◆ TASK ◆
For the word "will", search the records and show each line in which it occurs.

◆ Dataset records ◆
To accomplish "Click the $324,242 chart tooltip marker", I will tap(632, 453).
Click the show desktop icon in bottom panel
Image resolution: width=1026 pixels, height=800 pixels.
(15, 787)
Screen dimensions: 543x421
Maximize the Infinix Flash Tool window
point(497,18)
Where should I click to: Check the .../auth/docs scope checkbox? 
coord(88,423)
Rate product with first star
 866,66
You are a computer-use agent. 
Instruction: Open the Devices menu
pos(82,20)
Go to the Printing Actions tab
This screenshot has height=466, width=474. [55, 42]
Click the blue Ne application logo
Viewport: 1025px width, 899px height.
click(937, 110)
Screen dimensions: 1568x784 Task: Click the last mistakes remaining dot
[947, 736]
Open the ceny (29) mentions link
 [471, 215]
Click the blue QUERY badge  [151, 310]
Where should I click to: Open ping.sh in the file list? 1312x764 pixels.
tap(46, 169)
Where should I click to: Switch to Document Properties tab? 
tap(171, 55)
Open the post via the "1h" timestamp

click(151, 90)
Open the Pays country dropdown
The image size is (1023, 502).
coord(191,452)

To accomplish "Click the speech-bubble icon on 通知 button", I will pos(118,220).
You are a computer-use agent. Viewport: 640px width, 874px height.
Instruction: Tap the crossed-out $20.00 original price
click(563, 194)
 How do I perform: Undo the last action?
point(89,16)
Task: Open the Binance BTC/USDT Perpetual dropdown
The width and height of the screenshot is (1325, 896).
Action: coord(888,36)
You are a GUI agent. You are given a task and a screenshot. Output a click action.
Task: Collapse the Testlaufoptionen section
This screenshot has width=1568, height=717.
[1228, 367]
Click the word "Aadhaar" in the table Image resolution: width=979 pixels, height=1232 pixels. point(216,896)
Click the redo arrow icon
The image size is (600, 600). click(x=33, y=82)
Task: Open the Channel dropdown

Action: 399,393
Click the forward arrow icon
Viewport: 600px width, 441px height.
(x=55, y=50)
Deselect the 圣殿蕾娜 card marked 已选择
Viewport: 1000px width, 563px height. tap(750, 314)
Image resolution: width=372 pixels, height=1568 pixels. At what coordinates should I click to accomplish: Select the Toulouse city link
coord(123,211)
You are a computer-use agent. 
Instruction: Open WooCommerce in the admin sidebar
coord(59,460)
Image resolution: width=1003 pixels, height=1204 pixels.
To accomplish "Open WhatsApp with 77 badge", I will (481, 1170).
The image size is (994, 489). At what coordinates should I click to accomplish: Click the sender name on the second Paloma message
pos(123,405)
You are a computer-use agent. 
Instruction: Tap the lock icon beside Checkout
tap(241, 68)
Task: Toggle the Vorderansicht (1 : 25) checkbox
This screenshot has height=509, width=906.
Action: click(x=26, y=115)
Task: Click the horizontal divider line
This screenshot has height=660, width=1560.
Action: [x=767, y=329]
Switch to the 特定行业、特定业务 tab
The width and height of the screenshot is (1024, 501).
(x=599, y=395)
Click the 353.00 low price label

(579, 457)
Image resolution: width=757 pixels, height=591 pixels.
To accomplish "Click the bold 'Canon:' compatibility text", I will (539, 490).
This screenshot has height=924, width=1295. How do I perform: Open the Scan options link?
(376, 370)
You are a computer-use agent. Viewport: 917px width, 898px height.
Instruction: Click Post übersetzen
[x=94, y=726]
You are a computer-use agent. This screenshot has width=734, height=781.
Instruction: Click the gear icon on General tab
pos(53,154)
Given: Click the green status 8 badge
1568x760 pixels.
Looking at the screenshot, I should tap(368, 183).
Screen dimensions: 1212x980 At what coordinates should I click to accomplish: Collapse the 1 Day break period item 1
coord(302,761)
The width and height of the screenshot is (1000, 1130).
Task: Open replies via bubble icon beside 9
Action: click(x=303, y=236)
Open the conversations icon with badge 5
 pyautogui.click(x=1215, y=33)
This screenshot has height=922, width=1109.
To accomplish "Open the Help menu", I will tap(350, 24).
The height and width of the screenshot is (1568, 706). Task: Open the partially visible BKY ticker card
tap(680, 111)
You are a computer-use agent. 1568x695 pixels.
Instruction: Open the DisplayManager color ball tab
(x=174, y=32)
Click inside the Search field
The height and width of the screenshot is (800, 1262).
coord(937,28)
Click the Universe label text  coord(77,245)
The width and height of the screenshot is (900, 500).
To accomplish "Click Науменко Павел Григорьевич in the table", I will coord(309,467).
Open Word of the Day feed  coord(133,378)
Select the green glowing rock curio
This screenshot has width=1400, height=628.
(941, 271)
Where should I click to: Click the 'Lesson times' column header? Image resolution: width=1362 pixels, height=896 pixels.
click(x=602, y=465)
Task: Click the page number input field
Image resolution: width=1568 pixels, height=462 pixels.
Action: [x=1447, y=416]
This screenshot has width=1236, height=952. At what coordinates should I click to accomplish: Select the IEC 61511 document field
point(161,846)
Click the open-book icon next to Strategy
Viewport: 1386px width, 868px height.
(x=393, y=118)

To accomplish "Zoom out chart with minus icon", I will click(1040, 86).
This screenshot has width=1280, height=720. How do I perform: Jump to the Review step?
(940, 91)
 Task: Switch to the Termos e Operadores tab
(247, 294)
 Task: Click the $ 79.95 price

◆ ANSWER FOR THIS EXERCISE ◆
To accomplish "Click the $324,242 chart tooltip marker", I will tap(632, 453).
To accomplish "Click the speech-bubble icon on 通知 button", I will pos(118,220).
To accomplish "Open WhatsApp with 77 badge", I will (481, 1170).
To accomplish "Click the bold 'Canon:' compatibility text", I will (539, 490).
To accomplish "Open the Help menu", I will tap(350, 24).
To accomplish "Click Науменко Павел Григорьевич in the table", I will coord(309,467).
To accomplish "Zoom out chart with minus icon", I will click(1040, 86).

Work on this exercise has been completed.